(TEXT EXCERPT)
Chapter 2. Fragments and UI Flexibility

This chapter builds on the concepts introduced in the previous chapter to provide solutions to addressing specific differences in device layouts. The chapter explains the use of adaptive Activity layout definitions to create apps that automatically rearrange their user interface in response to differences in device form factors. With adaptive Activity layout definitions, applications are able to support a wide variety of devices using just a few properly designed fragments.

In this chapter, we will cover the following topics:

  • Simplifying the challenge of supporting device differences

  • Dynamic resource selection

  • Coordinating fragment content

  • The role of FragmentManager

  • Supporting fragments across activities

By the end of this chapter, we will be able to implement a user interface that uses fragments to automatically adapt to differences in device layouts and coordinates user actions across the involved fragments.

(WRITTEN INSTRUCTION A) Reproduce the chapter overview on fragments and UI flexibility in full, word for word.

(RECORD EXCERPTS)
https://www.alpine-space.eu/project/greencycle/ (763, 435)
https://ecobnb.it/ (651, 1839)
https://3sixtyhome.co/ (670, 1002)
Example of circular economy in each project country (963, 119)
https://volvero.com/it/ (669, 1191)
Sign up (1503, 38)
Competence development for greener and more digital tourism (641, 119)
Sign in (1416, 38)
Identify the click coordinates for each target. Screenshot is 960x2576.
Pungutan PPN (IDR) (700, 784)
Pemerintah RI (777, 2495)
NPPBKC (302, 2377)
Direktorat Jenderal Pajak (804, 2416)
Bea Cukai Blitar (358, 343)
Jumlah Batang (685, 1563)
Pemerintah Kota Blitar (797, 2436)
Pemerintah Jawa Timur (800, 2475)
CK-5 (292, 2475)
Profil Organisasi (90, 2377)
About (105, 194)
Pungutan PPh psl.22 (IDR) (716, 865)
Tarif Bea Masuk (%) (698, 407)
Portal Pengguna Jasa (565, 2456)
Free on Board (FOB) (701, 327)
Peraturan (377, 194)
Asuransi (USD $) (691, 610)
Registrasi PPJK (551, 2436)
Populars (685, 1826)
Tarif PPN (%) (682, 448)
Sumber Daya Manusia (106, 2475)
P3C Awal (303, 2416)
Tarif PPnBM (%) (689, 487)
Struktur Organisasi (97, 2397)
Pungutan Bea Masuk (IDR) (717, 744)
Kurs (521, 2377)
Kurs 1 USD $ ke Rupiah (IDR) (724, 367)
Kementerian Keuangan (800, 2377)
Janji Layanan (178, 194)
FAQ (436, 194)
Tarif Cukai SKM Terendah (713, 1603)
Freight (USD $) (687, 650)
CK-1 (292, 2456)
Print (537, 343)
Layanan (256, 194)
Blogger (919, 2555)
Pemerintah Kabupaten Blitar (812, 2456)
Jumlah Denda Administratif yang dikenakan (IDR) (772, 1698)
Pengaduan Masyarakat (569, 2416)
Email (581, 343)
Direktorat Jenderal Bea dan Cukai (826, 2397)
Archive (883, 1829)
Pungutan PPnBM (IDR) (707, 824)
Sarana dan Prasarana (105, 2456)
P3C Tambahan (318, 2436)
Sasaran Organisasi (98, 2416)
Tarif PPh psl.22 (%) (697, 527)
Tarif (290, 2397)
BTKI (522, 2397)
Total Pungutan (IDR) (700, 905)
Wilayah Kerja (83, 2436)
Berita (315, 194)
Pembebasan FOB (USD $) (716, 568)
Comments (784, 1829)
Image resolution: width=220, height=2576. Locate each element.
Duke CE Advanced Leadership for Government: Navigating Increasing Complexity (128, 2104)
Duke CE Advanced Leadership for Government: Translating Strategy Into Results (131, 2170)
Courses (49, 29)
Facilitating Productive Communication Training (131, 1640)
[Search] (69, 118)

(WRITTEN INSTRUCTION B) Format the entries as a numbered list, starting with the line that contains "Total Pungutan (IDR) (700, 905)" and going on through the last line of the entries. Include only those lines and leave out any blank lines.

(FULL OUTPUT A)
Chapter 2. Fragments and UI Flexibility

This chapter builds on the concepts introduced in the previous chapter to provide solutions to addressing specific differences in device layouts. The chapter explains the use of adaptive Activity layout definitions to create apps that automatically rearrange their user interface in response to differences in device form factors. With adaptive Activity layout definitions, applications are able to support a wide variety of devices using just a few properly designed fragments.

In this chapter, we will cover the following topics:

  • Simplifying the challenge of supporting device differences

  • Dynamic resource selection

  • Coordinating fragment content

  • The role of FragmentManager

  • Supporting fragments across activities

By the end of this chapter, we will be able to implement a user interface that uses fragments to automatically adapt to differences in device layouts and coordinates user actions across the involved fragments.

(FULL OUTPUT B)
1. Total Pungutan (IDR) (700, 905)
2. Wilayah Kerja (83, 2436)
3. Berita (315, 194)
4. Pembebasan FOB (USD $) (716, 568)
5. Comments (784, 1829)
6. Image resolution: width=220, height=2576. Locate each element.
7. Duke CE Advanced Leadership for Government: Navigating Increasing Complexity (128, 2104)
8. Duke CE Advanced Leadership for Government: Translating Strategy Into Results (131, 2170)
9. Courses (49, 29)
10. Facilitating Productive Communication Training (131, 1640)
11. [Search] (69, 118)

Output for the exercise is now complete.